Japanese dancer, actress and model (born 1998)

Nonoka Yamaguchi (山口乃々華, Yamaguchi Nonoka, born March 8, 1998) is a Japanese dancer, actress, and model. She is a former member of J-Pop group E-girls under LDH.

== Early life ==
Yamaguchi was born on March 8, 1998, in Kasukabe, Saitama, Japan. She started her modeling career as a child after winning the special award for reader model of the magazine Shogaku shinensei (小学四年生) in 2007. A year later, she also won the semi-grand prix award for reader model of the magazine Shogaku gonensei (小学五年生). Prior to auditioning for LDH, she started having training classes at EXPG Tokyo in 2009. In 2010, Yamaguchi won the grand prix award at the 18th Pichi Lemon Audition, and started working as an exclusive model for the magazine Pichi Lemon.

== Career ==
In 2011, she participated of the EXILE Presents VOCAL BATTLE AUDITION 3 ~For Girls~ in the dance section and successfully passed the audition and became part of the non-debuted dance group bunny as a performer.

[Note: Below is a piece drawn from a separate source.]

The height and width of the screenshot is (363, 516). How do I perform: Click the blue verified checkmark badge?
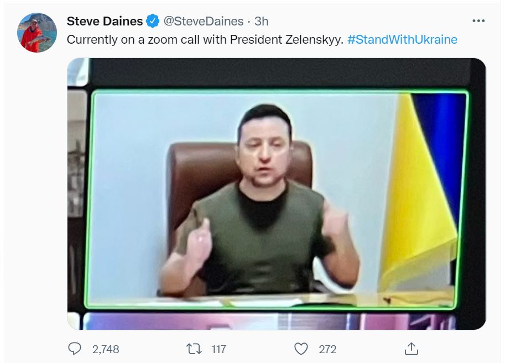153,21
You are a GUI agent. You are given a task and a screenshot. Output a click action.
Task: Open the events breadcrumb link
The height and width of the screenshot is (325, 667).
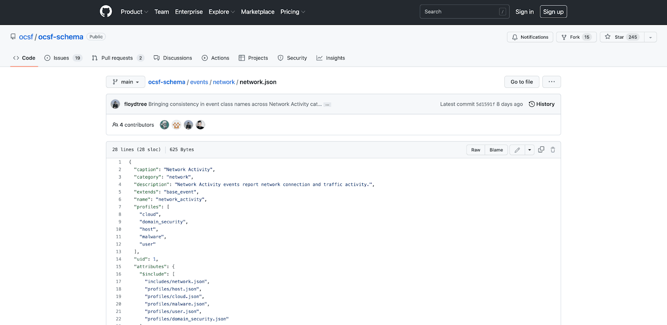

On August 23, 2012, she was announced as an official member of E-girls as part of bunny.

In July, 2013, Yamaguchi made her acting debut on the TV drama Ashita no Hikari wo Tsukame -2013 Natsu-.

In December, 2014, she graduated from Pichi Lemon, appearing for the last time as an exclusive model of the magazine in the January 2015 issue.

In June 2018 Yamaguchi attended the red carpet event of the Short Shorts Film Festival & Asia (SSFF & ASIA), at which the Utamonogatari - Cinema Fighters Project -, in which she participated as an actress, premiered.

On December 22, 2019, with the announcement of E-girls' disbandment set for around the end of 2020, it was revealed that Yamaguchi would focus on acting and modeling activities afterwards.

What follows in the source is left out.